For Rural Small Businesses, Masking Can Be a Choice Between Health and Survival
Corrine Hendrickson makes the children in her daycare wear masks. She has been requiring masking since last year.
A daycare provider in New Glarus, Wisconsin, Hendrickson has instituted rules in response to the Covid-19 pandemic, not only for the current eight children in her care, but also for her two children who help her after school, and for the parents who come to pick up their children.
For her, and for them, it is masks at all times while indoors.
A new study from the Small Business Majority has found that more than one in four small businesses (28%) are requiring their employees to get vaccinated and to wear masks. Similarly, about a quarter of all small businesses surveyed are requiring customers to wear masks at all times.
According to an Inc. magazine analysis, more than 98% of the roughly 5.8 million businesses in America, not counting farms, are small businesses. The magazine estimated that 1.1 million of those small businesses were in rural areas and small towns, or about one in five.
Even when there are no mask mandates in their state or municipality, the Small Business Majority survey found, small businesses are requiring customers to wear masks. It showed that 23% of the small businesses are requiring mask wearing for unvaccinated customers.
Twenty-five percent of those small businesses surveyed said they would require their customers to wear a mask at all times, and 23% said they would only require customers who are not fully vaccinated to wear a mask. Nearly half (45%) said they would leave it up to the customer.
Hendrickson has changed much of the way that she runs her Corrine’s Little Explorers Family Child Care, moving much of the time the children spend with her outdoors.
“Parents have to show me their vaccinations card in order to not wear their masks at drop-off and pick-up,” she said. “And if any other family members will pick up or drop off … the same rule applies to them. They have to wear masks, or they have to show me their cards.”
Parents from New Glarus, a town of about 2,200, who entrust their children with Hendrickson seem to appreciate her close scrutiny and safety measures.
“I’ve had to interview some families this year and one of the first things they’ve asked me is ‘What are your policies around Covid?’” Hendrickson said. “Once I told them, every one of them has said ‘Thank you.’ I haven’t had anybody tell me that they don’t want to bring their kids here because I require masks or anything like that.”
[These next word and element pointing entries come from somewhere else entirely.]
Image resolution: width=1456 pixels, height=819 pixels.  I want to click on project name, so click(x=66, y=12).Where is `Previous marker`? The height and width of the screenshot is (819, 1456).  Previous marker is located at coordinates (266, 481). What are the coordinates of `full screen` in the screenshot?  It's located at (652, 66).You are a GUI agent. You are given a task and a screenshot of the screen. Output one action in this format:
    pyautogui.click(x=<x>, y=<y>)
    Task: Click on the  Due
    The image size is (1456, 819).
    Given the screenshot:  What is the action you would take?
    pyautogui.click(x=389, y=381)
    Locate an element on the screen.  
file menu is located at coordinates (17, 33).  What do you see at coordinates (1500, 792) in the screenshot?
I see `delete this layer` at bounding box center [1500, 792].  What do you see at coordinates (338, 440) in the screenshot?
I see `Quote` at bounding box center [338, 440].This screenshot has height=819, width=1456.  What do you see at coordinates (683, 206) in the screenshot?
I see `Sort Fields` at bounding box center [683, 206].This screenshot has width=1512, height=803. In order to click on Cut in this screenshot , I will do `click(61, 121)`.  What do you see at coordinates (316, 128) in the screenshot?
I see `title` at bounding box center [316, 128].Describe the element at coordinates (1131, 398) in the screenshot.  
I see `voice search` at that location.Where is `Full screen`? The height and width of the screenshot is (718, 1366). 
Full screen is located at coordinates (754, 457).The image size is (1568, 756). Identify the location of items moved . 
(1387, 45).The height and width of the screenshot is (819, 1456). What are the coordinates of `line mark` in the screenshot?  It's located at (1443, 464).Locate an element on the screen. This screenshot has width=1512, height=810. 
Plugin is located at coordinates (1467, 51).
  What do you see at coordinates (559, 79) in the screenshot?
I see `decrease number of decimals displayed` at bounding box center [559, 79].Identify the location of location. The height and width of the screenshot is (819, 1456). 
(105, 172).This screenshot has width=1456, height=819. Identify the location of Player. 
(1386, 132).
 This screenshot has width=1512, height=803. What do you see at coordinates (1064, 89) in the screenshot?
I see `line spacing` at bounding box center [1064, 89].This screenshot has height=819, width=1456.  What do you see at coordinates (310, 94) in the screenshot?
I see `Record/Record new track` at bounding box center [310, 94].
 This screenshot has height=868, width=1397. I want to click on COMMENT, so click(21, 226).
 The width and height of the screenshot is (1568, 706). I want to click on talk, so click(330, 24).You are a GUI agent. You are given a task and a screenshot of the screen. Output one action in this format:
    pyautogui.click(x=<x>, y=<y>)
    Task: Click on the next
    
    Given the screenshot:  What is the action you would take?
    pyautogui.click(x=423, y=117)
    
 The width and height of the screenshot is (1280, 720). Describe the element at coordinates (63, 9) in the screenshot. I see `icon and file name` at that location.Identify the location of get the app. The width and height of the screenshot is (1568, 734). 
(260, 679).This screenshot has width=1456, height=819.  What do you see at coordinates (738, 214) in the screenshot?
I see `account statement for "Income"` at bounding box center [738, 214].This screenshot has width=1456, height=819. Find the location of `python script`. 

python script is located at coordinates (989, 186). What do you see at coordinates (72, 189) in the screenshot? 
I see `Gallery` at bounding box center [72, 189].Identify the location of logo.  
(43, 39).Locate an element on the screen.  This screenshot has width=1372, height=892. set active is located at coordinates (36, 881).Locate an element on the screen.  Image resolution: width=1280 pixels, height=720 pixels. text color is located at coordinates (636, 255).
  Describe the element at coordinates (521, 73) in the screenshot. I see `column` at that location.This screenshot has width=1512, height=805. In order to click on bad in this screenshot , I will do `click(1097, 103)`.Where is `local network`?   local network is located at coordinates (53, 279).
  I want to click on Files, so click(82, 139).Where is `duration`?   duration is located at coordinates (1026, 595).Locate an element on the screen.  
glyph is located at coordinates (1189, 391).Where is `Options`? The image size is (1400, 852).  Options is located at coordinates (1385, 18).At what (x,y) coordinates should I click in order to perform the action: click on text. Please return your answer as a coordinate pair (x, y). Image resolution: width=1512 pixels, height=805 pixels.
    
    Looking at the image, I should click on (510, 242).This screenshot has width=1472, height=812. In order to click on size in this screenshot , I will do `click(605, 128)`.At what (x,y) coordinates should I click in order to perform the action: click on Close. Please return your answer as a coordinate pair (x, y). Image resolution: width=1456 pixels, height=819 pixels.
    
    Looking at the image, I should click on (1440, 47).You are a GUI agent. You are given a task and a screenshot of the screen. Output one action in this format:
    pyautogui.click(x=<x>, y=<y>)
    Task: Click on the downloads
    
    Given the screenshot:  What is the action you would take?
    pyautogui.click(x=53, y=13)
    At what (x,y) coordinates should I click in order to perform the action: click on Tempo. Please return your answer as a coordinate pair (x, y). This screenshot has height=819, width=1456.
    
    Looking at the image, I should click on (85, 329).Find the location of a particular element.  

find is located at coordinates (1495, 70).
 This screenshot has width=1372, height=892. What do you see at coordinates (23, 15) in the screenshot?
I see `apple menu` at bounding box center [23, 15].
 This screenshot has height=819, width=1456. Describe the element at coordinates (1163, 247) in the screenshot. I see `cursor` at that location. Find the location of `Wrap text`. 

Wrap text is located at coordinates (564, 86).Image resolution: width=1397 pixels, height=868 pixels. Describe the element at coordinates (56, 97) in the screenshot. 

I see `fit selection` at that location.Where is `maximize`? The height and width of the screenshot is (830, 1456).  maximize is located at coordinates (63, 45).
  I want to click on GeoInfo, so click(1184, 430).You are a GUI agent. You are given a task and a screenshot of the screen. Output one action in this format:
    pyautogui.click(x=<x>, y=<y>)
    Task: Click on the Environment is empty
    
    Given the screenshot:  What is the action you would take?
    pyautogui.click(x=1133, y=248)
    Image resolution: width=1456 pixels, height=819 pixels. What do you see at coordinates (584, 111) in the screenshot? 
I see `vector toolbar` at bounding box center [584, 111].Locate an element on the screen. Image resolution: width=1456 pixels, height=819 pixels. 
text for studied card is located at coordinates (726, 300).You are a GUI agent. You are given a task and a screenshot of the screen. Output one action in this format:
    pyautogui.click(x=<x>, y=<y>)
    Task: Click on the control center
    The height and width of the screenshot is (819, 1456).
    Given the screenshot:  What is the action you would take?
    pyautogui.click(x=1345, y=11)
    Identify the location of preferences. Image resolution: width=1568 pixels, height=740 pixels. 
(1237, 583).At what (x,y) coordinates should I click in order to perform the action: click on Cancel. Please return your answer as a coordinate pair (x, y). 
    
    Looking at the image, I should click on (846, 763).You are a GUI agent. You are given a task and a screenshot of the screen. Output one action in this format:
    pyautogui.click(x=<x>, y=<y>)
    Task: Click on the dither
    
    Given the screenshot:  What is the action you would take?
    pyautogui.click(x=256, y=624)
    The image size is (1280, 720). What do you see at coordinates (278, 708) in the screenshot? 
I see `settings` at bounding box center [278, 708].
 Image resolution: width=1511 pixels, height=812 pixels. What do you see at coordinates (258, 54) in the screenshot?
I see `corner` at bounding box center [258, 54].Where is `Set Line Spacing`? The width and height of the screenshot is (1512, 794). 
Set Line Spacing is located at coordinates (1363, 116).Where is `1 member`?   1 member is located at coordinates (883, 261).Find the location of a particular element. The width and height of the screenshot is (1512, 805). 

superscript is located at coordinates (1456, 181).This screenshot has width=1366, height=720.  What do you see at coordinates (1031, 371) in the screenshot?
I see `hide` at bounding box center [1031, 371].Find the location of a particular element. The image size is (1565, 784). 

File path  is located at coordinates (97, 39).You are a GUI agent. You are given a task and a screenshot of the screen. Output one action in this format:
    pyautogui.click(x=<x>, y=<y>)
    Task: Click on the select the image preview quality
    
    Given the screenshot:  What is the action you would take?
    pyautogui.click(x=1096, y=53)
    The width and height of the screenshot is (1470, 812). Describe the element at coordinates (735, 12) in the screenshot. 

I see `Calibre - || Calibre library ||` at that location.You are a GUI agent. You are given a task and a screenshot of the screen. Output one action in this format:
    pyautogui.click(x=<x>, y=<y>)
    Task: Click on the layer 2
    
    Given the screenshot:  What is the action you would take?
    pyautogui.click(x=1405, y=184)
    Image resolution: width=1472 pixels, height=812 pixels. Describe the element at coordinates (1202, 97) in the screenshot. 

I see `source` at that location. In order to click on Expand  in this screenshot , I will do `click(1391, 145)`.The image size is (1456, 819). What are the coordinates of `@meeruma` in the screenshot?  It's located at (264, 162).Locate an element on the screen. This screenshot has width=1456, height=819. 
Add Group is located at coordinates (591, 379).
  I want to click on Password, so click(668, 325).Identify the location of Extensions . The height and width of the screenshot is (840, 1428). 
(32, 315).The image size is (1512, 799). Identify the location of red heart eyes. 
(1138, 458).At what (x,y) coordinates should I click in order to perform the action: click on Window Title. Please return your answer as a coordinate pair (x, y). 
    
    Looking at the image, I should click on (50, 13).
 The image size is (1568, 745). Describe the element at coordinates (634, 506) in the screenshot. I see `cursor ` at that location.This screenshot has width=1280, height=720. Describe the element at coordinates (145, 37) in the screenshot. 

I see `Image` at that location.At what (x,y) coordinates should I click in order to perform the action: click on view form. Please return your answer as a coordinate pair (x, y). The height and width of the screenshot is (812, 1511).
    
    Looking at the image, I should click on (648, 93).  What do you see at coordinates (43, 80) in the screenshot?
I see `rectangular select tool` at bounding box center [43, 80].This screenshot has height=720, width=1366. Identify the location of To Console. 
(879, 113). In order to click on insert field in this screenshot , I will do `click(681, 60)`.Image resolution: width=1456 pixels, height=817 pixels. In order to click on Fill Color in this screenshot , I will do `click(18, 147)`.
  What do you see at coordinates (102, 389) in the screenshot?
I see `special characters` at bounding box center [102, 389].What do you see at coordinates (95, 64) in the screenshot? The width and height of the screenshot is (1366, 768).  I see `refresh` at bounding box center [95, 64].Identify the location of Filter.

One-third of the small businesses (34%) said they would continue to ask their customers to mask up even if a state or local mask mandate ended. When it came to having their employees vaccinated, 70% said they would not require it, according to the study
But Hendrickson and those like her who require masks, are in the minority.
She said that small businesses in her town are split on masking. Some, she said, have signs asking people to mask, while others require it and still others don’t care. The problem they face, she said, is not only enforcing the mask requirements but risking backlash from the vocal minority of people who don’t want to wear masks.
Losing customers for rural businesses right now could be a bankrupting proposition.
But more than a third of the small businesses didn’t know that federal law would grant a tax credit to employers who provide full pay for their employees who take time off to get and recover from a Covid-19 vaccination. In June, the National Rural Business Summit recommended that employers should offer paid time off to employees to get the vaccine.
Over 100,000 small businesses closed permanently due to Covid-19 in 2020, a trend that could increase if communities are forced into another shutdown as Covid-19 infections rise across the country. Losing those small businesses in rural communities, experts say, could spell disaster for small towns.
According to the Brookings Institute, small businesses make up the majority of jobs for rural residents. In its report “Why Main Streets are a key driver of equitable economic recovery in rural America,” the think tank found that only 5 percent of the rural workforce is employed by agriculture, while only 15% is employed by manufacturing.
Saving small businesses in rural areas, the report found, was central to ensuring the progress and livelihood of rural communities.
“Research suggests that as an alternative to traditional industry, rural areas can benefit from fostering a vibrant small business and entrepreneurship ecosystem, as rural small businesses have been found to generate wealth that stays in the community, build local leadership, and even contribute to population health,” the report said.